無事に危険な森を抜けたあなたの前には、大きな洞窟が口を開けています。
いかにも危険な魔物が潜んでいそうですが、このまま森を歩き回るよりはマシと考え、仕方なく足を踏み入れました。
内部はヒカリゴケでうすぼんやりと明るく。岩肌からは時折水晶のような透明な鉱石が露出していました。
幻想的な風景に思わず見とれて足下をおろそかにしていたあなたは、塗れた地面で滑って足を挫いてしまいした。出血もしています。
サバイバルではこのように怪我をした場合、迅速で正確な手当が要求されます。
放っておけば傷口から雑菌が入り、命を失う危険性もあるのです。
とはいえ、傷薬など勿論持っていないあなたはどうすることも出来ません。
このまま動けずに飢え死にしてしまうのだろうか、不安が脳裏をよぎります。
「あの、大丈夫ですか……?」
ふと、岩影から弱々しい声が聞こえてきます。
ズルリ、ズルリと引きずるような音を立てて現れたのは、目の部分を仮面で隠した少女。その下半身は、巨大な蛇のようです。
バジリスク。
蛇型の魔物であるラミアの亜種で、その瞳で直接視たものを毒で苦しめる邪眼をもっています。
どうやら先程からあなたの事を物陰から見ていて、怪我をしたところでいても立ってもいられず姿を現したようです。
「出血、それに軽い捻挫ですか……そこに座って下さい。薬草を塗ります」
言われるがまま岩に腰掛けると、バジリスクは手際よく処置を施しました。
薬は少々染みますが、先程よりはだいぶマシです。
あなたは彼女に感謝の言葉を告げます。
「いえ、そんな大した事じゃ……あ、お腹すいてませんか?干し肉しかありませんけど」
ちょうどお腹が空いているのを思い出し、ありがたく頂くことにしました。
食事をしつつ、あなたはこれまでのいきさつを話します。
「まぁ、それは大変ですね……付いてきて下さい。人がいるところまで案内いたします」
バジリスクはゆったりとした速度で洞窟を進む。あなたはその後を追うように歩き出しました。
道中、あなたとバジリスクは言葉も交わさず歩き続けます。
バジリスクは時折こちらを振り向きますが、それでもあなたの視線に気づくと、ふいと慌てて前をむき直す。
いやぁ歯がゆい、歯がゆいですね。
一般的な魔物娘であれば、怪我をしたあなたを見た瞬間に襲いかかるのでしょうが、彼女のように優しく介抱し、手を出してこない魔物娘もごく少数いるようです。ことバジリスクに関しては、このようなケースが多く見られるとか。
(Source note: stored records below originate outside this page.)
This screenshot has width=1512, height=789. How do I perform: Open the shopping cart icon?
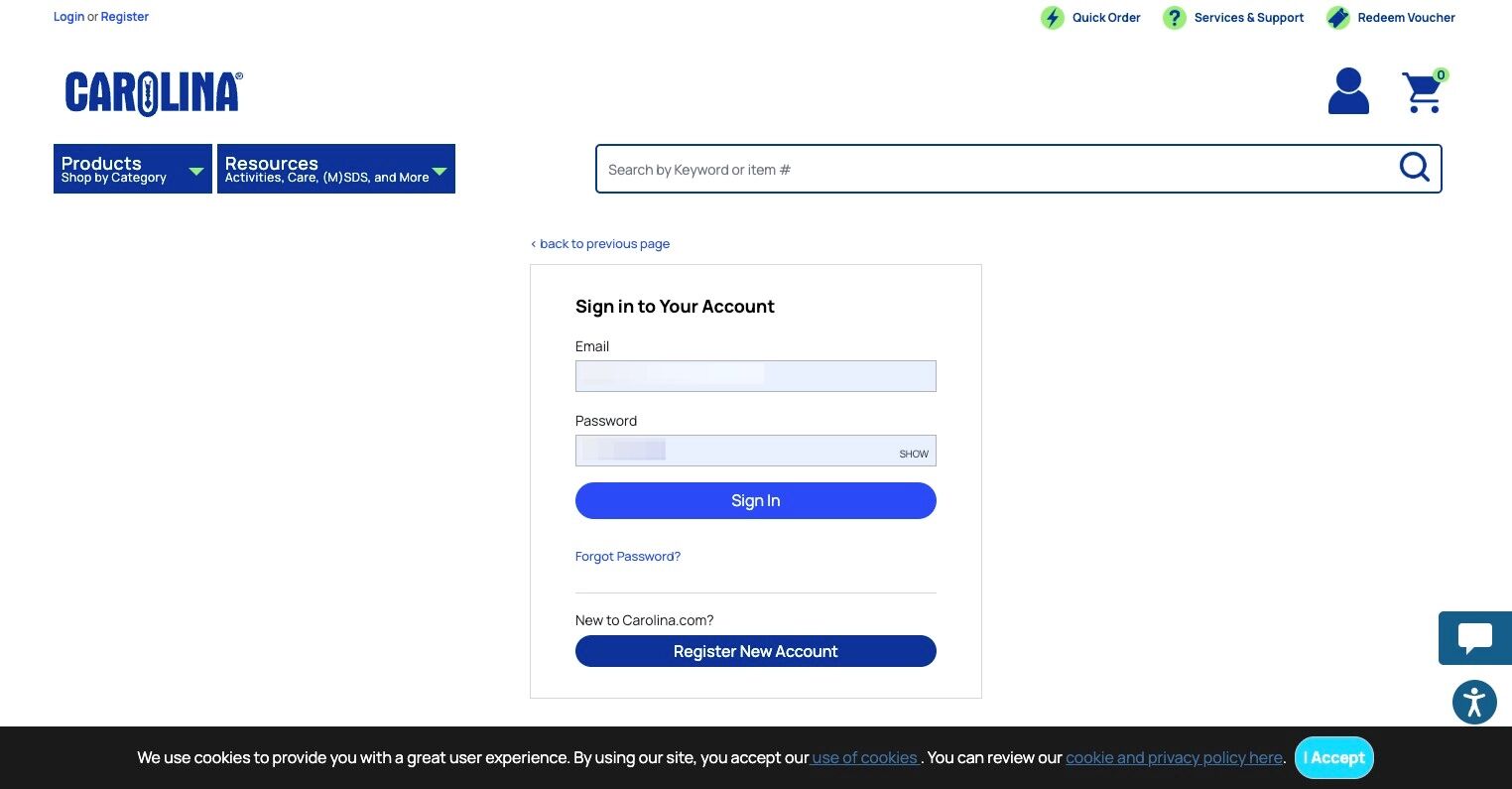click(x=1424, y=91)
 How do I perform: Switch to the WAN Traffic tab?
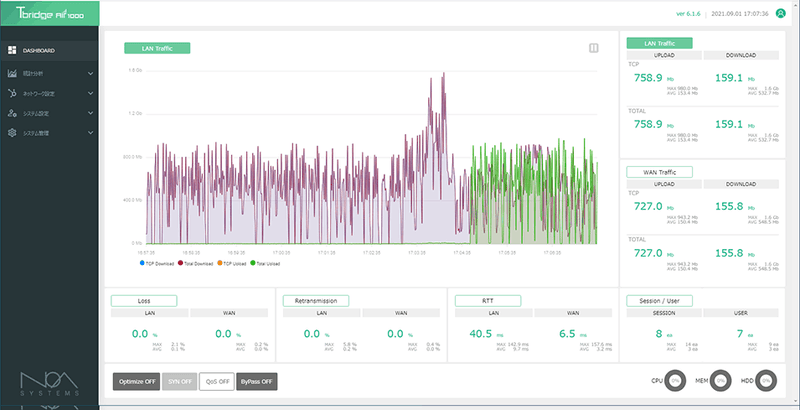point(659,172)
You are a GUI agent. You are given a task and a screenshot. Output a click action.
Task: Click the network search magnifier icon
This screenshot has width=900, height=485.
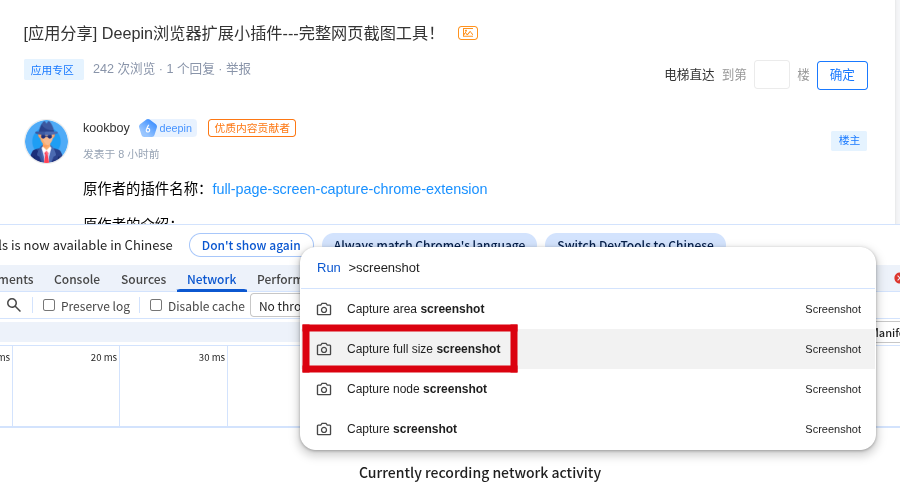(x=14, y=305)
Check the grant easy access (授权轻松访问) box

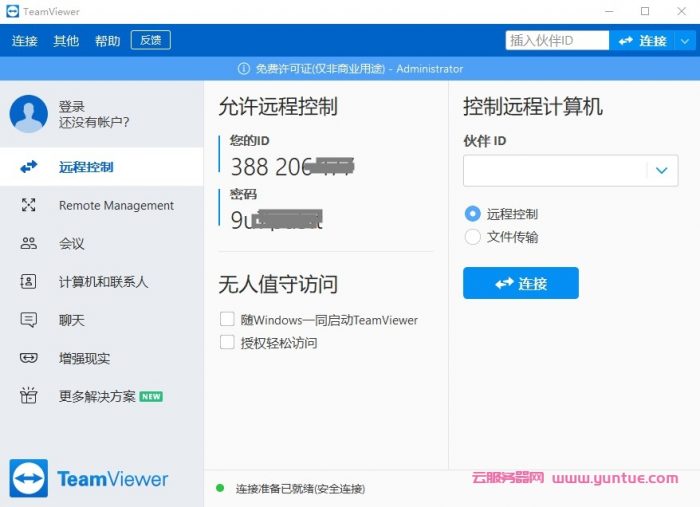(227, 343)
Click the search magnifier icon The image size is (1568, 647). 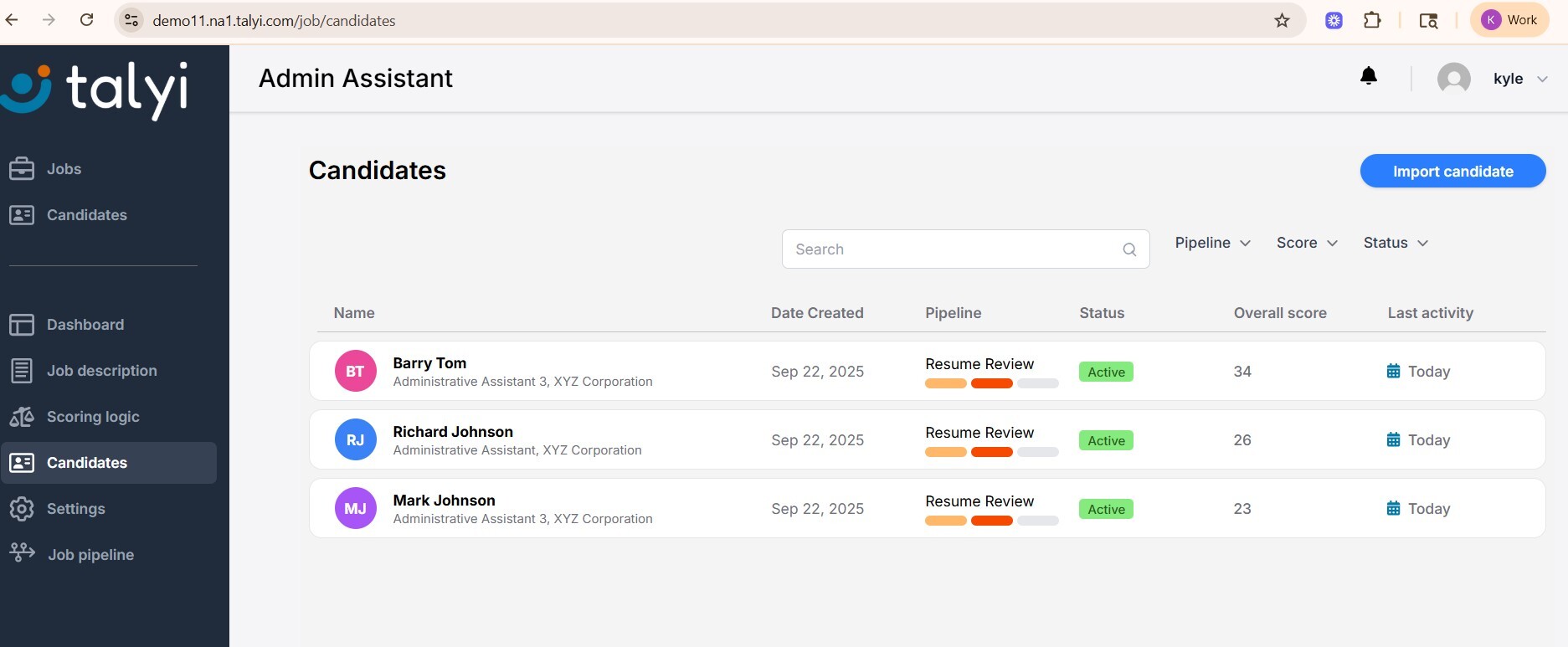1129,249
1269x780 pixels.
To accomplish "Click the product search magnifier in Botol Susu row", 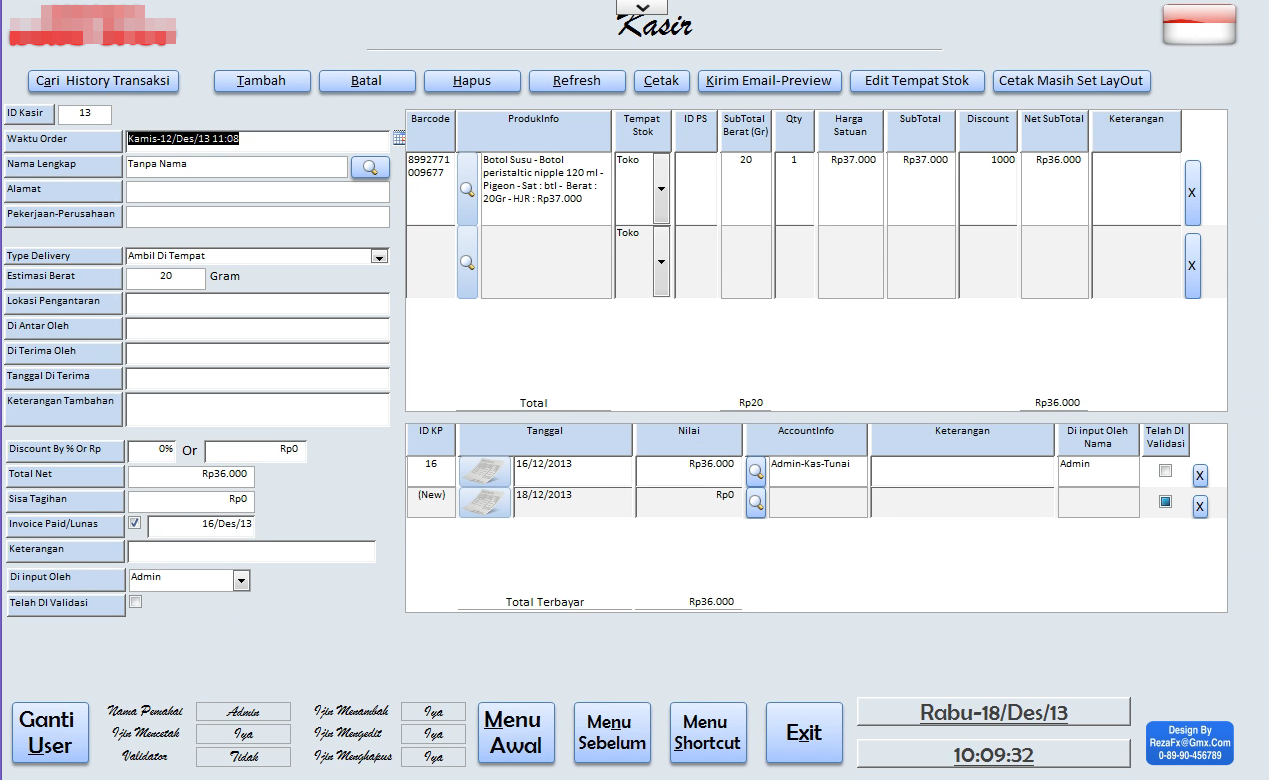I will (467, 189).
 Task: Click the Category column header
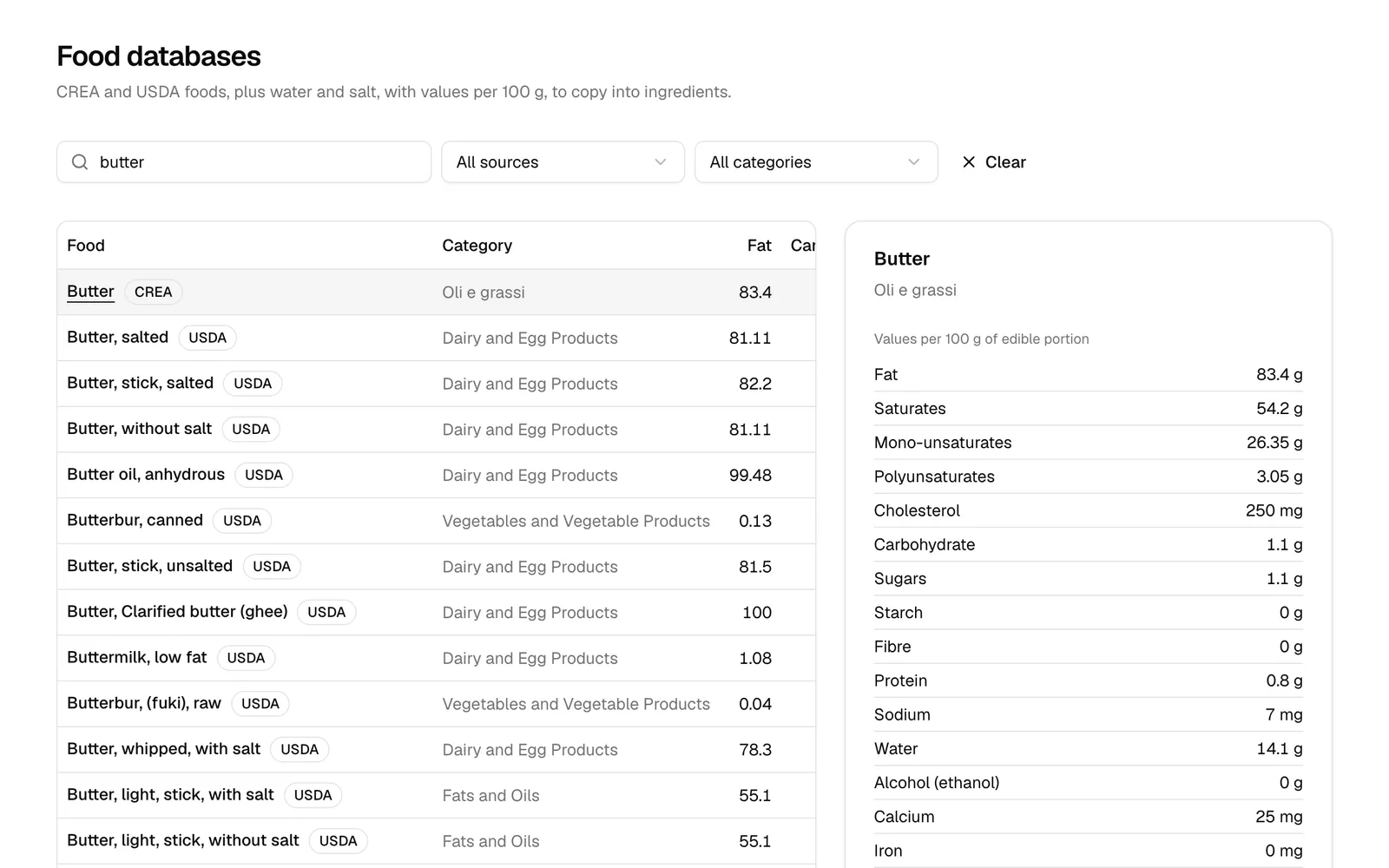click(x=477, y=246)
それは彼女達の貞操観念が強いわけではなく、自分に対するコンプレックスによるもの。
自分みたいな怪物に好かれたら困るだろう。こんな私が誰かを愛し、愛されるはずなどない。
そんな心の闇が彼女達の根底にあるのです。
つまりは彼女たちの優しさからきている訳なのですが、助けて貰ったあなたはどうにかして、彼女の心を開きたい。
きっと、そう考えているのでしょうね?
今回は彼女のような奥手な魔物娘を相手にしたときの対処法をお教えいたします。
STEP1 とにかく距離を縮めよう!
わざと派手にすっころび、怪我が完全に直っていない事をアピールしましょう。心配したバジリスクは、おそらくあなたと急激に接近します。
そしてさりげなく彼女の肩をかして貰います。
見た目は麗しい彼女達ですが、筋力に関しては成人男性にもひけをとりません。第一にあなたは怪我をしているのですから、遠慮は無用です。
肩を借りた際、バジリスクの顔が間近にあると思いますので、撫でつけられた髪、色素の薄い唇、魔物娘特有の甘い香りなど、彼女の身体的特徴をよく観察しておくようにしましょう。
STEP2 耳元でそっとささやこう!
ささやく言葉はなんでもかまいません。あなたがバジリスクを見て思ったままの感想を、耳元に息を吹きかけるようにつぶやいて下さい。
普段から仮面を付けているバジリスクは視力以外の五感で周囲を関知します。
そのため急激な刺激には弱く、敏感な耳を刺激させられた彼女達はたちまち腰が抜け、その場にへなへなと倒れ込んでしまいます。
補足いたしますと、彼女達の触覚は人の肌のような部分で周囲の空気を把握するため、まるで性感帯のごとく敏感になっています。
その他の五感につきましても、男性の汗をなめたり、男性器の匂いを間近で嗅いだりするだけで容易く発情してしまうようです。
その性質から「ラミア種のムッツリスケベ代表」の称号を欲しいままにしているのは、有識者の間では有名なはなしです。
STEP3 レッツ、ペロペロ!
一度へたりこんでバジリスクは、しばらくの間は抵抗が出来なくなります。